Since I had this book out for the post I wrote the other day about the Lassiter series, I decided to go ahead and read it as this week’s Forgotten Book. In his comment on the previous post, John Hocking mentions that in some of the books, Lassiter shows certain similarities to Parker, the late Donald E. Westlake’s professional thief character. That’s certainly true in THE MAN FROM LORDSBURG. (By the way, Lassiter is in Lordsburg when he gets the telegram that opens the book. Other than that, the entire novel takes place in and around Abilene, Kansas.)
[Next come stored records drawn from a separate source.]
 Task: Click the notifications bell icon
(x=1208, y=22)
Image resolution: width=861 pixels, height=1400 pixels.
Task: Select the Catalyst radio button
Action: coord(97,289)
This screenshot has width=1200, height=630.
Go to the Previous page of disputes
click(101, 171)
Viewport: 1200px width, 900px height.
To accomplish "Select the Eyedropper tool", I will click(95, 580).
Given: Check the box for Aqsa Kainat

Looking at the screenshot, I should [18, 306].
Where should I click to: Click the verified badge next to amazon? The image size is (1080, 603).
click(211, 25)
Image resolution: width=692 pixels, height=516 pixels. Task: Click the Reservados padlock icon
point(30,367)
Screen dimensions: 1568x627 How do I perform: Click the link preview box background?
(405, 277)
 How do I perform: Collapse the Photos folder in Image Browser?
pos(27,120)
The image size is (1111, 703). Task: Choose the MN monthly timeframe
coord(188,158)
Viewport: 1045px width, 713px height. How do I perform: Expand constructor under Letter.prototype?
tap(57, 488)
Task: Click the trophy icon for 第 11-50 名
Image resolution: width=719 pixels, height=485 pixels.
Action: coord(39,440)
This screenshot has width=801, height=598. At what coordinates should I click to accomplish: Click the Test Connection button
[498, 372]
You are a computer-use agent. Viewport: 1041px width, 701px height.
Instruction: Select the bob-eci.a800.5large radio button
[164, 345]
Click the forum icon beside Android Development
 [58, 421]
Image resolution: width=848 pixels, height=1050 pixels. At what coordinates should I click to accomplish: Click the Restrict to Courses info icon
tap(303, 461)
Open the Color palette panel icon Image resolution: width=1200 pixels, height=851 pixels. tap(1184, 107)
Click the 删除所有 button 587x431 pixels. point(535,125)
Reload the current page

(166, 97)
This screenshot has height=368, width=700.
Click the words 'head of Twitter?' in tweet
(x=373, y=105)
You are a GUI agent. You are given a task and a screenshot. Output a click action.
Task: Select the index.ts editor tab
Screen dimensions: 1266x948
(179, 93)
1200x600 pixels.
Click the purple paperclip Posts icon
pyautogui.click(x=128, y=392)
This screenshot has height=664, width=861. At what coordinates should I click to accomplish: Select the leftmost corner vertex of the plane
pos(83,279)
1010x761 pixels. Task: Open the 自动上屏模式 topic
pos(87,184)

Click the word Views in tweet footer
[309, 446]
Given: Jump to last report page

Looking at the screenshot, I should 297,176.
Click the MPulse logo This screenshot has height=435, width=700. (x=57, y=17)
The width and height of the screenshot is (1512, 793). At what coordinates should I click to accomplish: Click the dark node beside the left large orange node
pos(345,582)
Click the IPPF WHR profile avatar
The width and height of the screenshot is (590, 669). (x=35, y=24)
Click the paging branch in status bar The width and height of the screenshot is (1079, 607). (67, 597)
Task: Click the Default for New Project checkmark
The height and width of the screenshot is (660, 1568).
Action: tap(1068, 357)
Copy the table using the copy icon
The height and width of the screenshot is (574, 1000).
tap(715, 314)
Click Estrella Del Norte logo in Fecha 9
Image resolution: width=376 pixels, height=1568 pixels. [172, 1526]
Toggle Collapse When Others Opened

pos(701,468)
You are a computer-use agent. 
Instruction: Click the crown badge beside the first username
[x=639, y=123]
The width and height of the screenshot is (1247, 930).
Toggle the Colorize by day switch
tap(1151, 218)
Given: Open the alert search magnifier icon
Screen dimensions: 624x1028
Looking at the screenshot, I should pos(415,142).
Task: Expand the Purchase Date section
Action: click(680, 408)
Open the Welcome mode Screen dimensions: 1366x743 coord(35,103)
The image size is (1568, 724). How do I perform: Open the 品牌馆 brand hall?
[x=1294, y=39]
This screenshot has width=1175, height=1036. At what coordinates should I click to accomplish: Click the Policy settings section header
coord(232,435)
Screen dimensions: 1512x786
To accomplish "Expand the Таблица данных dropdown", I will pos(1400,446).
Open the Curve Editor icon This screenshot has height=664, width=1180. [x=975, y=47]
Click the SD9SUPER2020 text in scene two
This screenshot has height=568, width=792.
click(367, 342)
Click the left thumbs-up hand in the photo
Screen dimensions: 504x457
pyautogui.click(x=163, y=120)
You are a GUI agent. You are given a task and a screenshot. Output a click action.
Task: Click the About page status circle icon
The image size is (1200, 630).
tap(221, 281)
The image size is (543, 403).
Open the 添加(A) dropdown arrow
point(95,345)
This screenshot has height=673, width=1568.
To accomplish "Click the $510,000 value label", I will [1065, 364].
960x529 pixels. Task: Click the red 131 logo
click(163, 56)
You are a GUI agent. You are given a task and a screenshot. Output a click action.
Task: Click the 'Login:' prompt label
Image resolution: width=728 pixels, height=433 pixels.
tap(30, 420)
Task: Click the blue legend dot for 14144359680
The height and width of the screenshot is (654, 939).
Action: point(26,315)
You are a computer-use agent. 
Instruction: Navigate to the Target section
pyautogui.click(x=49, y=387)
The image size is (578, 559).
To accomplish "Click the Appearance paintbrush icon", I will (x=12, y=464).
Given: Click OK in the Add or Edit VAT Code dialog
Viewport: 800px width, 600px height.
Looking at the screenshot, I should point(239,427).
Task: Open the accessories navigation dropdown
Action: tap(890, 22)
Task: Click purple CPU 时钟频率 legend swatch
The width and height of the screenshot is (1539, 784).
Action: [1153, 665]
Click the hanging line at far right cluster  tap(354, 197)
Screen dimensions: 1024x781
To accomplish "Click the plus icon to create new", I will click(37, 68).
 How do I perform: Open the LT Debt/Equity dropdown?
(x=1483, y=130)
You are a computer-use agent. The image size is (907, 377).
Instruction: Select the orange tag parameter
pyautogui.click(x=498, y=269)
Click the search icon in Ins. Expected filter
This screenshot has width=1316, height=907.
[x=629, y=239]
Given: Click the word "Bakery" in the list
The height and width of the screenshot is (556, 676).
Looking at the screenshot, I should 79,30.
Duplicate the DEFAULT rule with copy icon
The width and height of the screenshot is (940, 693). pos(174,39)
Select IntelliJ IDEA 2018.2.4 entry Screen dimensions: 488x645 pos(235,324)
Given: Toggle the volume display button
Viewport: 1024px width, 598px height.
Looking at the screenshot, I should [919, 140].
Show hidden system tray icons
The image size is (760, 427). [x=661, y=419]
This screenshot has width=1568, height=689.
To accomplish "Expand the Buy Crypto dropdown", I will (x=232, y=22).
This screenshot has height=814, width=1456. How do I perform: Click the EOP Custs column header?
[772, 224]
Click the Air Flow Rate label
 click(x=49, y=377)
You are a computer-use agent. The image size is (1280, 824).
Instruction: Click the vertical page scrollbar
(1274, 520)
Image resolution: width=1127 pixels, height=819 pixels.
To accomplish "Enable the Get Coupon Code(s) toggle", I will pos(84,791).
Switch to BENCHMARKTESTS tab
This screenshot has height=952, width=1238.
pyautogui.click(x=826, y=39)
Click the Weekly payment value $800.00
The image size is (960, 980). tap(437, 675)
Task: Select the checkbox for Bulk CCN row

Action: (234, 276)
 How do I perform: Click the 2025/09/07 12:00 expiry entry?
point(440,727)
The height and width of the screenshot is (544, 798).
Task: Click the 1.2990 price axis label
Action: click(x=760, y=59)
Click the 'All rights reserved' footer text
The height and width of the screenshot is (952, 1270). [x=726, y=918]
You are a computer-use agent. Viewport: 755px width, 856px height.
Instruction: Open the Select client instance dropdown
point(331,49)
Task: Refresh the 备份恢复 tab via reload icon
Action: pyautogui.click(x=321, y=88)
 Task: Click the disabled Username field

Lassiter is summoned to Abilene by an old girlfriend who has a plan to steal a small fortune being brought in by a cattle buyer to pay for the largest herd to ever come up the trail from Texas. In order to carry out this robbery, Lassiter brings in a handful of other hardcases and outlaws, and the first half of the book is concerned with the planning and preparations for the robbery, which involves stampeding six thousand longhorns right into the middle of Abilene. The robbery takes place in the middle of the book, then the rest of THE MAN FROM LORDSBURG is about the aftermath and the inevitable violent complications.
Lassiter certainly isn’t a heroic character in this one (check out that front cover copy), although he’s slightly more honorable than most of the other characters. He has a code, too, which consists mostly of going after anybody who’s dumb enough to doublecross him. He really does remind me a lot of Parker, although the writing isn’t as good as you’ll find in a Westlake book.
Speaking of the writing, THE MAN FROM LORDSBURG is supposed to be one of the novels written by Peter Germano under the Jack Slade house-name. I’ve read quite a few of Germano’s books, both his traditional Westerns as Barry Cord and his Jim Hatfield novels published in the TEXAS RANGERS pulp as by Jackson Cole. His style was always rather hardboiled, and it’s even more so in this Lassiter novel. The pace is fast, the action scenes are well-written, and there’s a toughness about both the character and the writing that works very well. I think most readers of hardboiled crime fiction would enjoy THE MAN FROM LORDSBURG.